Third, international donor support for services such as drug classes and vocational training in closed centers has retarded the development of voluntary services in community settings. Despite a decade of external donor funding for the Somsanga center, the overall state of drug dependency treatment in Lao PDR is poor; there are virtually no voluntary, community-based options for those who need drug dependency treatment. The sad truth is that a person dependent on drugs in Vientiane, and who wants help in grappling with their addiction, has few realistic options. Individuals dependent upon drugs in Vientiane face a choice between trying to stop on their own and admitting themselves into a locked detention facility for months or years, where they may face physical and psychological abuse amounting to cruel, inhuman, and degrading treatment.

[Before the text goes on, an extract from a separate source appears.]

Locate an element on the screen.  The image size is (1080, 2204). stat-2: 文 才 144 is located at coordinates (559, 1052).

Classes in drug use and courses such as vocational training may benefit some people trying to overcome drug dependency, but there is no rationale for premising such services on months or years of involuntary detention. One staff member of an international organization familiar with drug issues in Lao PDR said:

The overwhelming majority of young people in Somsanga would be much better off either at school or engaged in some higher educational or vocational training initiative—or indeed working—outside of Somsanga.Even if there is drug use and sexual risk reduction education in Somsanga, it should be going on in the community.

Donors should focus on ensuring the availability of, and limit their support to, humane drug treatment options that comport with international standards. Those standards include the requirement that drug dependency treatment be voluntary (except in very limited circumstances), based on sound scientific evidence as to what is effective, and adapted to the individual needs and interests of the patient.

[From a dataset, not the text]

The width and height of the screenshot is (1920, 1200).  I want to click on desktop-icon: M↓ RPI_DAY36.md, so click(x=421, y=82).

Beatings and suicides and other abuses in Somsanga must be addressed. But they are symptoms of the more fundamental problem that underlies them and that is the focus of this report: the functioning of a center that purports to be a health facility, but operates in reality as a detention center. This report urges the Lao government and the center’s supporters to move away from an approach of routine, long-term, en masse detention of people in the name of drug treatment. Human Rights Watch urges donors and government authorities to begin to establish voluntary, community-based options available to anyone in the community who wants them.

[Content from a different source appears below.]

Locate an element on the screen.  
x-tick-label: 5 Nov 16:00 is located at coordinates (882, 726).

In many countries, the range of health services required to provide drug dependence services to the community is offered by nongovernmental organizations (NGOs). Historically, Lao government authorities have suppressed these groups, although there are some indications this situation may be changing. Support for NGOs—from the Lao government but also from donors funding drug-related issues in Lao PDR—has the potential to provide necessary services for people who use drugs (as well as other socially marginalized groups).

Lao PDR has stated its intention to make the country “drug free” by 2015, in line with an Association of Southeast Asian Nations (ASEAN)-wide political commitment. But such a goal should not blind the government to respect the human rights of Lao people who use drugs and other marginalized populations, such as beggars, the homeless people, children, and people with mental disabilities . Nor should the fact that Lao PDR is a poor country with limited infrastructure to provide social services prevent donors and implementing partners from aligning their assistance to Lao PDR in a way that reflects international standards and best practice in providing drug treatment. Indeed, failure to respect human rights and comport with international standards will only further undermine the stated goal of the Lao government to create a “prosperous society governed by the rule of law for all Lao people.”